Introduction to Geospatial Data in R
This tutorial will give a brief introduction on how to perform simple import and visualization of geospatial area data in R.
Installing and Using R
R is an open-source computer language and software environment for statistical analysis. R was first developed in 1993 by Ross Ihaka and Robert Gentleman at the University of Auckland, New Zealand. It based on the S statistical computing language that was originally developed at the legendary Bell Labs in 1976. R has become a popular package for data science and financial analysis.
Although R on Windows has its own user interface (above), you will likely find R easier to use through the interactive development environment RStudio Desktop.
R is free, open-source software, and RStudio has a free open-source version that will likely be suitable for most users.
- If you wish to install RStudio on your personal machine, you must first download R for PC or Mac from the Comprehensive R Archive Network (CRAN) home page and install it.
- You can then download the RStudio Desktop installer.

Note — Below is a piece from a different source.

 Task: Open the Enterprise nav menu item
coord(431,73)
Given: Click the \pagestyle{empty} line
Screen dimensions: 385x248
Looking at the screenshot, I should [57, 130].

If you are a member of the University of Illinois community, RStudio is available on most open lab computers and on computers you access remotely via UIUC AnyWare and can be found in the Start.
Because you interact with R almost exclusively with typed commands, you need to be familiar with some basic language elements in order to use R. While this is an unfamiliar way of working for many users and involves a learning curve, it is also a very fast and precise way of working with software once you gain a modest level of mastery of the language.
Examples in this Tutorial
In the examples given in this tutorial, commands you type are displayed preceded by a > symbol that is a prompt from the program.
After you type a command you press the Enter or Return key to execute the command.
The examples show what R will display in response to your commands.
To get the full benefit of this tutorial, it is recommended that you actually type commands into the R console as you skim through the examples.
At it's simplest, you can use R as a calculator and it will display the value.
> 2+2  4
R expressions are similar to formulas in Excel and use the same mathematical symbols or operators: + - * /. The carat operator (^) is used for exponents.
> 2+2  4 > 10 + 2  12 > 10 - 2  8 > 10 * 2  20 > 10 / 2  5 > 10^2  100
To make it possible to use the values of calculations in subsequent formulas, you can assign values to named objects. Objects are also sometimes referred to as variables. These are symbolic names you can use in later formulas to save the effort of repeating calculations, or simply to make formulas easier to read.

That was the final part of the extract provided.